Tout en haut de votre liste de bonnes résolutions pour 2008 (ou presque) on peut lire: “Faire prospérer mon ZlioShop” ? Bravo ! Vous méritez un coup de pouce pour que vos efforts soient couronnés de succès. Voici donc l’interview d’un professionnel du e-commerce qui a eu la gentillesse de bien vouloir répondre à nos questions: M. Yvan Mirochnikoff, professeur de e-commerce à Paris XII.

1 Pouvez-vous vous présenter brièvement ainsi que votre parcours professionnel et ce qui vous a amené à vous tourner vers le e-commerce ?
Après avoir commencé ma carrière comme chercheur et consultant dans le domaine des usages des NTIC dans le domaine de la formation, j’ai intégré la Société Générale dans les années 90 pour y développer des projets conjuguant organisation et informatique (poste de travail des services centraux, intranet puis internet). Travaillant dans les services bancaires, j’ai développé un incubateur interne permettant l’éclosion de nouveaux services en ligne pour nos clients. Acteur du minitel dans les années 80, la logique du e-commerce était déjà présente dans mon parcours. L’avènement d’Internet a surtout permis de booster l’offre de services et d’imaginer de nouveaux business-models. En 2000, l‘université Paris XII m’a permis de lancer une formation dédiée à ces métiers. Le masters que j’y encadre est dédié au e-commerce et répond à une demande de plus en plus importante des professionnels du secteur.


2 Quelles évolutions pensez vous que l’Internet connaisse dans les années à venir ?
Je pense que les évolutions techniques récentes offrent un nouvel espace qui ne demande qu’à être rempli : le Web 2.0 et ses réseaux sociaux qui transforme les modes de production, la synergie entre téléphonie mobile et internet qui offre de nouveaux usages et de nouvelles offres de paiement mobile, le développement du multimédia et des communautés virtuelles a atteint une maturité certaine (notamment dans le domaine du jeu et de la réalité virtuelle).
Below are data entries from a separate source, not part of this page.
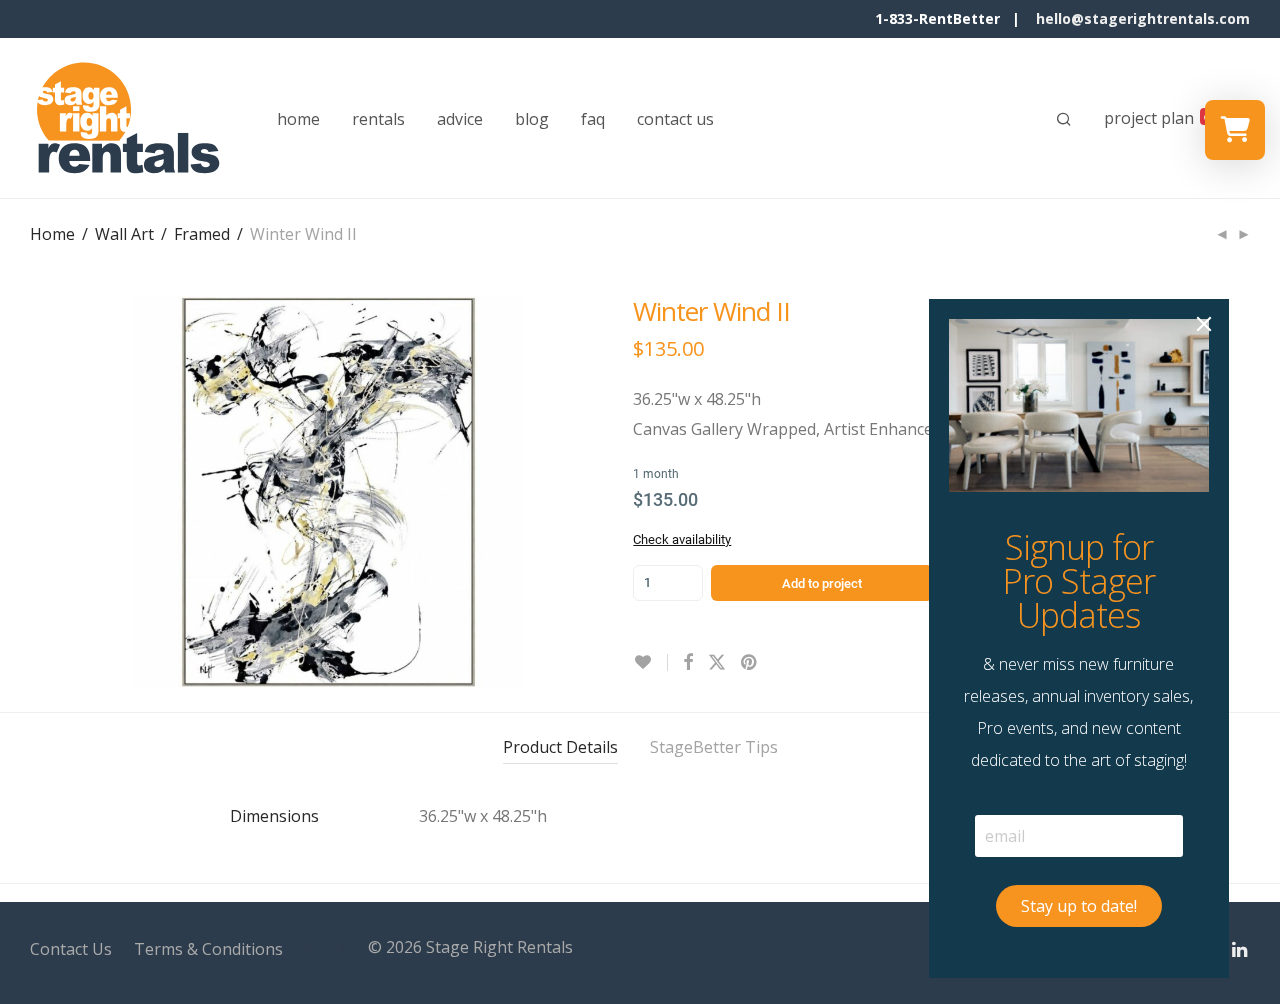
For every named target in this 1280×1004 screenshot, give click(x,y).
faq (593, 119)
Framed (202, 234)
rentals (378, 119)
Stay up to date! (1079, 906)
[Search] (1064, 119)
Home (52, 234)
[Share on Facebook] (688, 662)
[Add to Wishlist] (650, 662)
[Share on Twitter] (717, 662)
De plus, les modèles économiques du Web sont beaucoup mieux maitrisés aujourd’hui et permettent d’amener des investisseurs capables de soutenir des projets ambitieux.
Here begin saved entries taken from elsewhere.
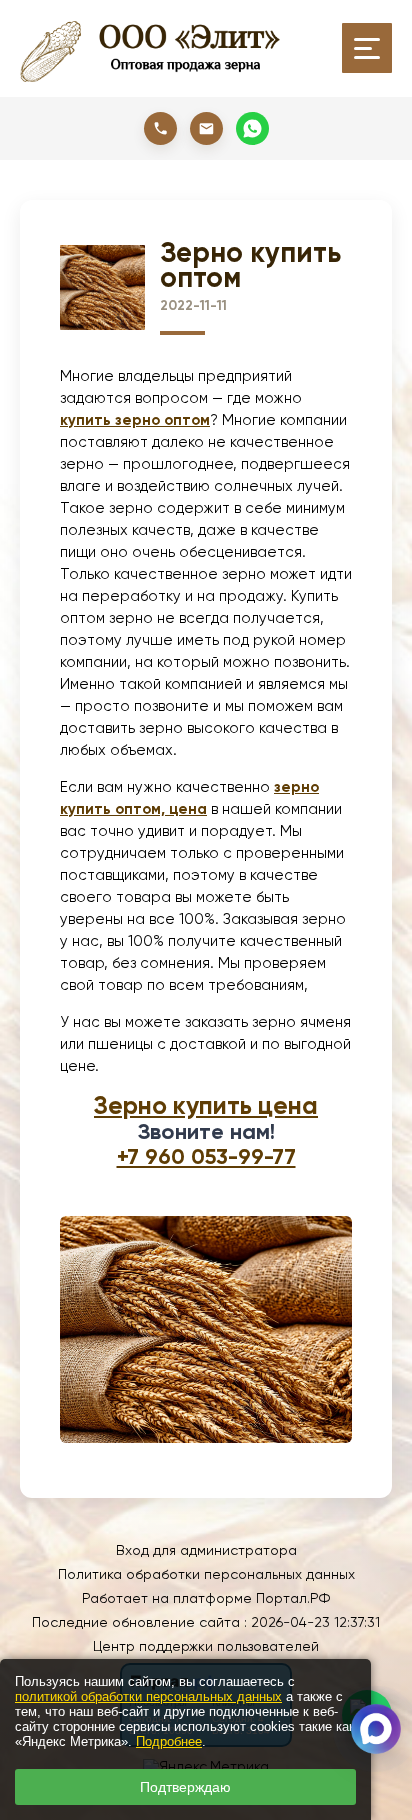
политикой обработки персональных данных (148, 1696)
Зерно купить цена (206, 1105)
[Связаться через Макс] (376, 1729)
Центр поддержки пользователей (206, 1646)
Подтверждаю (185, 1787)
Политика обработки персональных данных (206, 1574)
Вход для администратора (206, 1550)
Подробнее (169, 1741)
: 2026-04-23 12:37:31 (312, 1622)
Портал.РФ (293, 1598)
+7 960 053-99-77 (206, 1156)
En transversal à ces modifications, nous constatons aussi le développement des projets trans-nationaux, avec équipes de recherches et des entreprises localisées dans de multiples pays. Le développement de centres d’excellence nationaux permettra de créer les emplois du XXIe siècle.


3 Quelles sont les qualités qui font un bon e-commerçant ?
Le bon e-commerçant est celui qui met le client au centre de ses préoccupations : il sait l’identifier, communiquer avec lui, répondre à ses besoins et offrir le service qui permettra sa fidélisation. Imaginer un bon modèle économique ne suffit pas, il faut savoir créer les partenariats qui permettront de développer la notoriété d’un site et d’offrir le meilleur service client à des coûts acceptables. Le bon e-commerçant est donc le maillon fort d’un réseau qu’il saura créer et développer.


4 Quels conseils donneriez vous aux Zlionautes pour booster leurs boutiques ?

Logiquement, je dirai donc aux Zlionautes d’imaginer au départ un site nouveau, favorisant l’interactivité avec le client et s’appuyant sur des partenaires bien choisis. Booster ses ventes passera par un référencement de qualité, et par la sélection des meilleurs articles et des meilleures offres sur un segment de clientèle ou de marché donné. Parmi les boutiques ZLIO créées par mes étudiants, j’ai relevé un concept de boutique basé sur les bonnes affaires et un autre basé sur une cible de marché très précise. Dans ces 2 cas, le concept a été bien décliné et devrait garantir le succès de la boutique.

Mais cela demande du temps et beaucoup d’énergie. Un bon Zlionaute doit donc savoir être patient et volontaire.